Movie Magazine International


CyberWorld

USA - 2000

Movie Review By Casey McCabe

There have been a lot of changes in the 100 years of moving pictures, but people still go to the theater expecting them to be larger than life. If it were just about the story, wouldn't everybody wait until a film comes out on video, save a few bucks and be able to pause the action to hit the john?

Only on the big screen can you can almost feel the weight of the Titanic going down, or detect a caraway seed lodged in Julia Roberts' massive teeth. That's why film going remains an experience and videos remain rentals.

I've always thought the people at IMAX were a bit slow to realize just what they have with their 80 foot screens. Either they've wised up, or run out of travelogue subjects, because lately they've been getting more creative. At least relatively so.

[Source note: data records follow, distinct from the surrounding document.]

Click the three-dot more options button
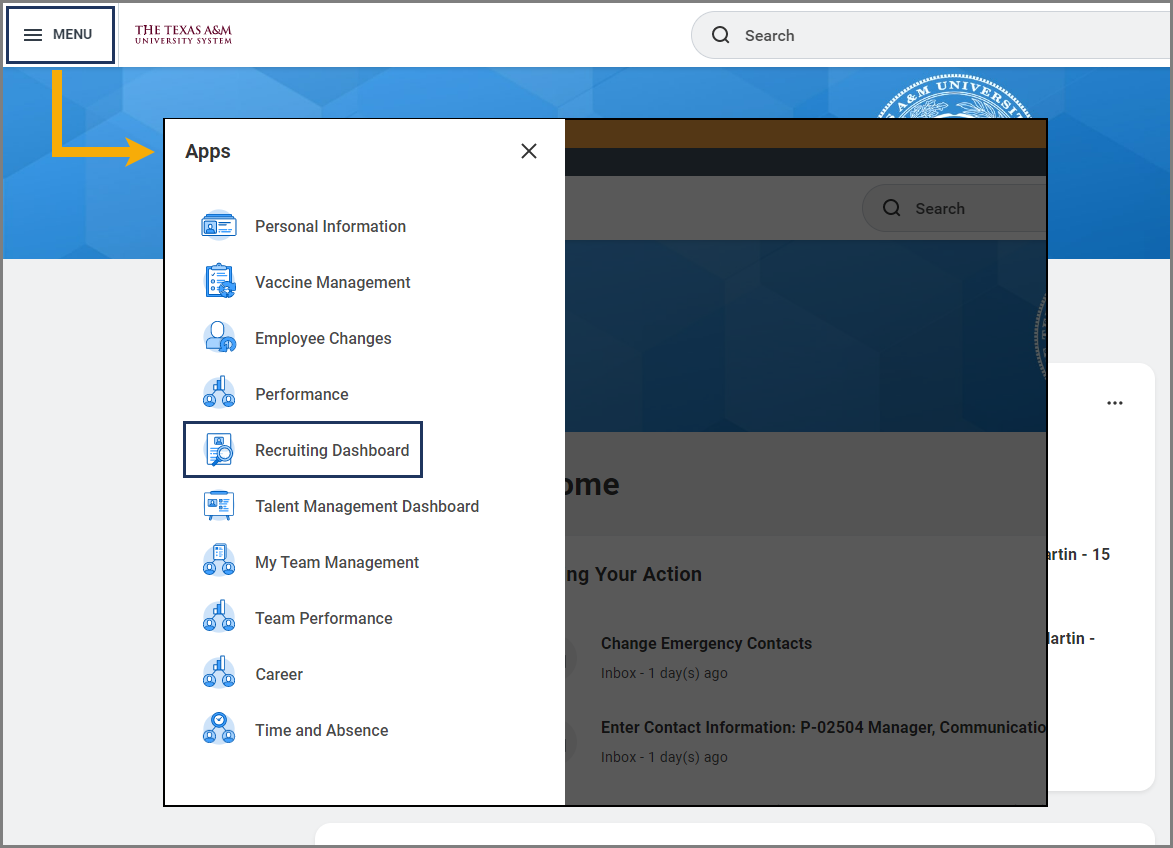point(1115,403)
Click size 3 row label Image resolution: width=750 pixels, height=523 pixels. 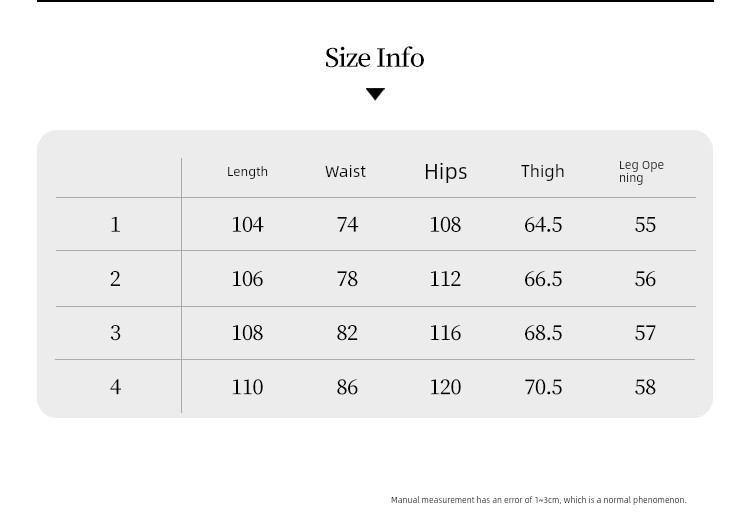(x=115, y=333)
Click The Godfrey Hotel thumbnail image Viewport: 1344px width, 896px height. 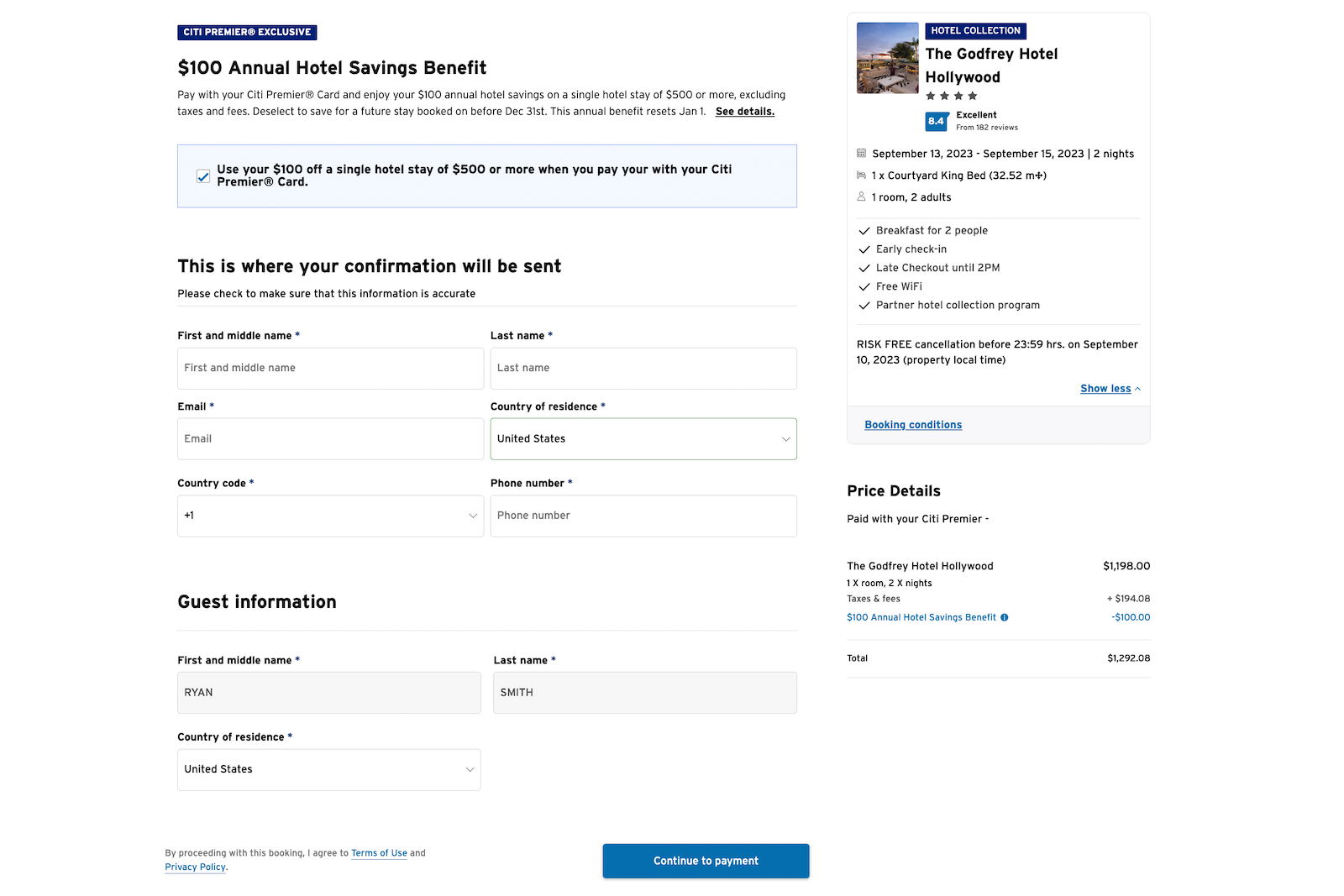pos(887,57)
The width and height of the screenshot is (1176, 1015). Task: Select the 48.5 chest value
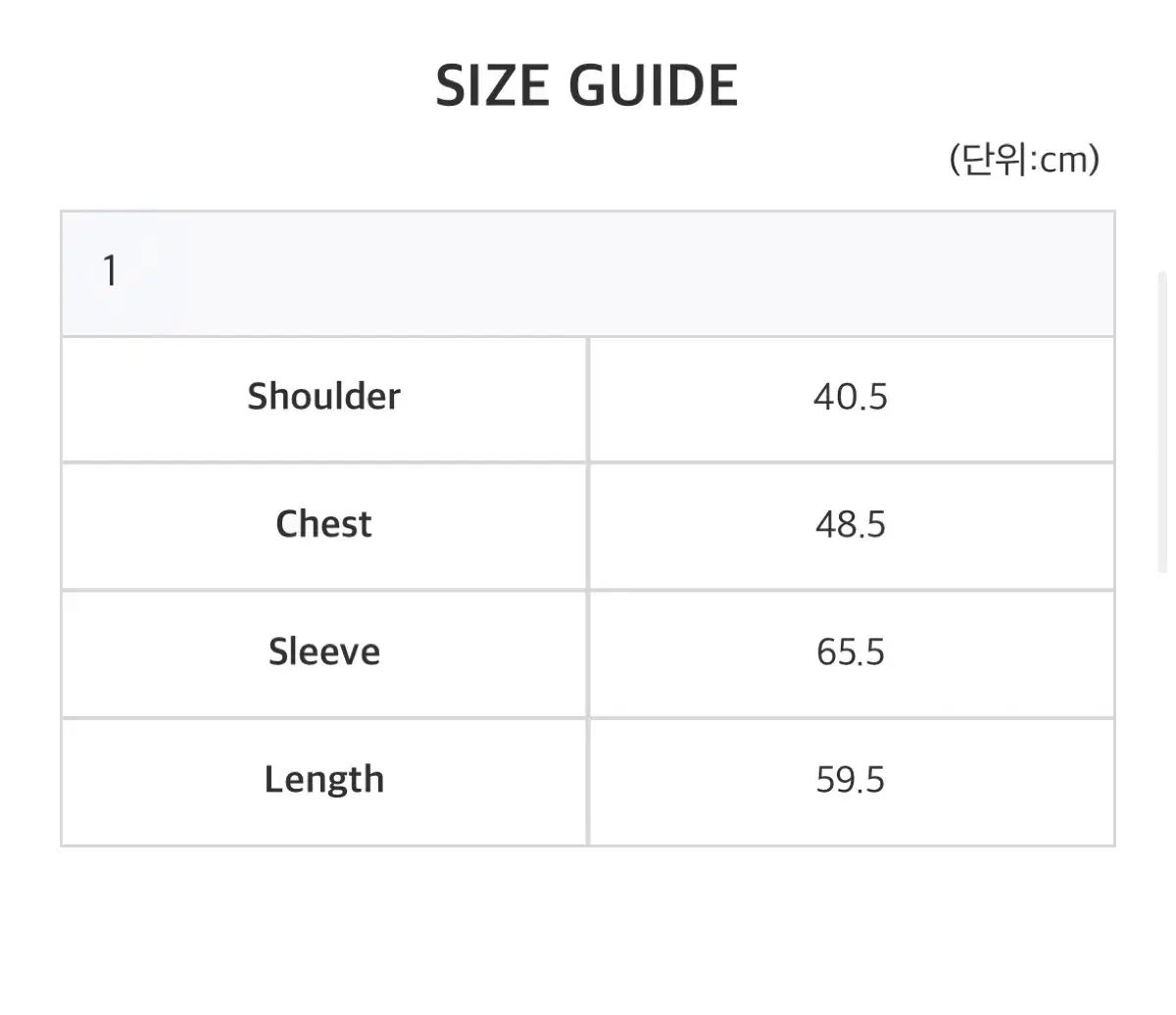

The latest IMAX offering is CyberWorld. It doesn't tell a compelling story. In fact it's mostly cobbled together with snippets of previously screened computer graphics animations. It revives 3-D gimmicky with considerably goofier and only slightly more comfortable goggles. It only runs 48 minutes and they still charge more than the average feature. And for my money...well the screening was free, but I paid for parking...CyberWorld is still worth it. The most shamelessly techno modern film you can imagine, it's a movie going experience in the most old-fashioned sense of the term.

Between the goggles and the 80 foot screen, you enter a brave new world where, yes, the occasional screaming beast might lunge to within inches of your face, but mostly the fantastic environments simply envelope you. There is an attempt to make things cohesive. An impossibly thin, wisecracking cyber-hostess voiced by Jenna Elfman purports to be taking us on a tour of a Cyber Galleria. There's an amusing running joke about tech-support and computer bugs. But for the most part CyberWorld is an excuse to show just how much a lot of painstaking time, money and technology can produce. It's Fantasia with a gimmick, but a good gimmick indeed.

It's refreshing that the creators, perhaps I should call them the compilers, of CyberWorld, temper the awe with a healthy dose of whimsy. It's as if they realized that we may look back — some day very soon — and find these early stabs at massive 3-D environments amusingly quaint. With great irreverence, they treat us to a 3-D segment from an old Simpsons episode, where Homer utters the immortal words: "I feel like I'm wasting a lot of money just standing here."

That's one clue as to why CyberWorld runs mere 48 minutes. It's quite possible the novelty will flatten out over time. But since they've already got the 80 foot screen and the mind-blowing technology, you might as well indulge. Larger than life doesn't get much bigger than this.